Part 28 in a series; see other parts here. This concludes the series.
Being seen as we are is a basic human need that all too often goes unmet. We understand each other only imperfectly, try though we may. Although such limitations do allow for people to surprise us, they also mean that we inadvertently hurt each other. We live our lives caught in this web of understanding and misunderstanding, and the more we wrestle with it, the more entangled we can become.
Prayer can involve a fair bit of that wrestling, and even there we often see in a glass, darkly. Sometimes the darkness becomes long and deep, and in agony we feel that not even God understands us. The world closes in, leaving us small and lonely.
Even in times of desolation, prayer—especially prayer that strains to speak the desolation back to God—deposits layers of sediment that, as they accumulate, give the sense that nothing about us is unknown to God. We may not like the God who sees us, but God sees us.
For God, too, defies our understanding. We build up idols that God gleefully smashes, and the words we speak about God always seem a little slippery. Still, in prayer we experience moments that go beyond our theology, and we feel that we know: not the way we know a proposition or a concept, but the way we sometimes, if rarely, know the people closest to us. We long to know them, just as we long to be known, and every now and then grace blows the dust away from our hearts just long enough for understanding to break through.

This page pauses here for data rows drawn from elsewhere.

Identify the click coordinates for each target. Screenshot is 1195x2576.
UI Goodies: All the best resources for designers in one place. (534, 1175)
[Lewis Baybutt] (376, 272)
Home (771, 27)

The understanding born of prayer isn’t our sudden possession of an atomistic truth, but a new cord of relationship that binds us either to God or to another person. In this understanding, everything that makes life worth living begins to emerge: the wry inside jokes, the way that a look alone can covey so much meaning, the knowledge of a mutual support and fidelity that seems stronger than death. In a world where misunderstanding almost seems more common than air, prayer offers—a hope against hope—the possibility of something understood.